→ **Exercise brief**:
Update the lines below by replacing "screenshot" with "page" and leaving everything else unchanged. Leave the pictures out of your answer.

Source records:

## Begin

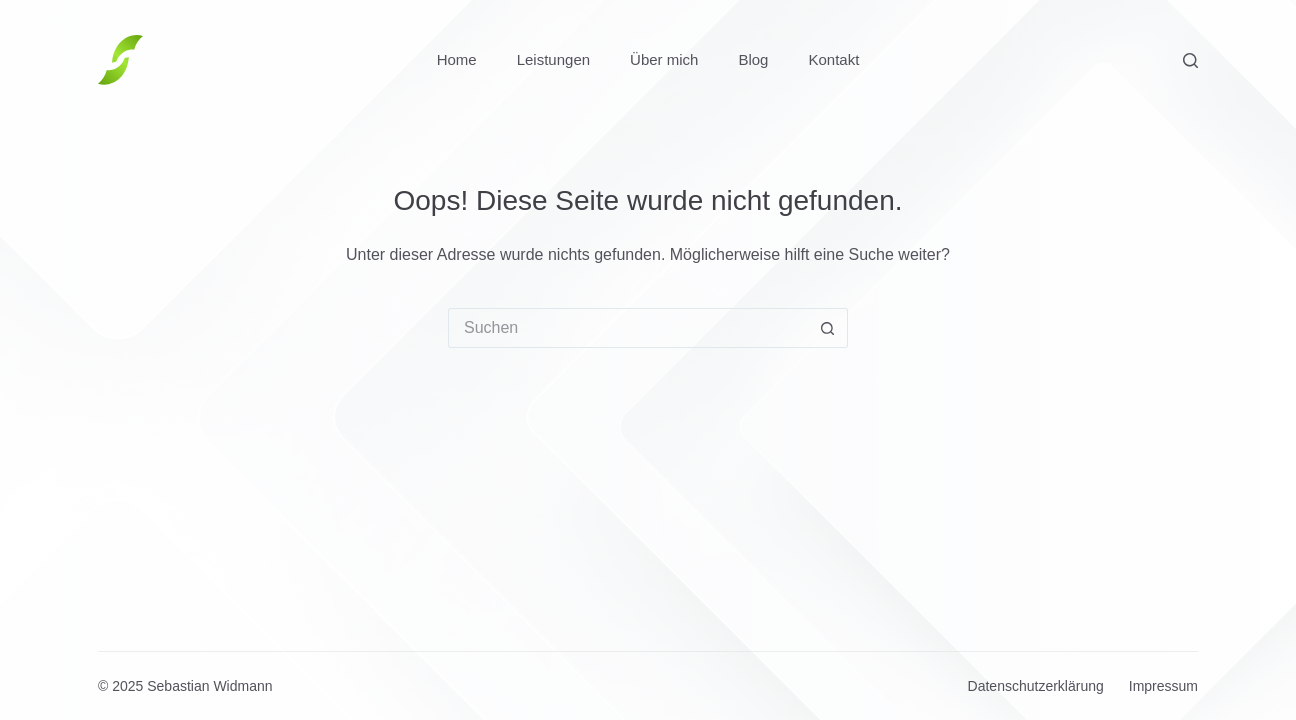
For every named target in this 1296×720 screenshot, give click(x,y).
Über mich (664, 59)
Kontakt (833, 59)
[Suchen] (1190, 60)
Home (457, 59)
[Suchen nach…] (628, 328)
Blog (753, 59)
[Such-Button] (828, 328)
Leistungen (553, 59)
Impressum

## End

→ **Output for this task**:
For every named target in this 1296×720 page, give click(x,y).
Über mich (664, 59)
Kontakt (833, 59)
[Suchen] (1190, 60)
Home (457, 59)
[Suchen nach…] (628, 328)
Blog (753, 59)
[Such-Button] (828, 328)
Leistungen (553, 59)
Impressum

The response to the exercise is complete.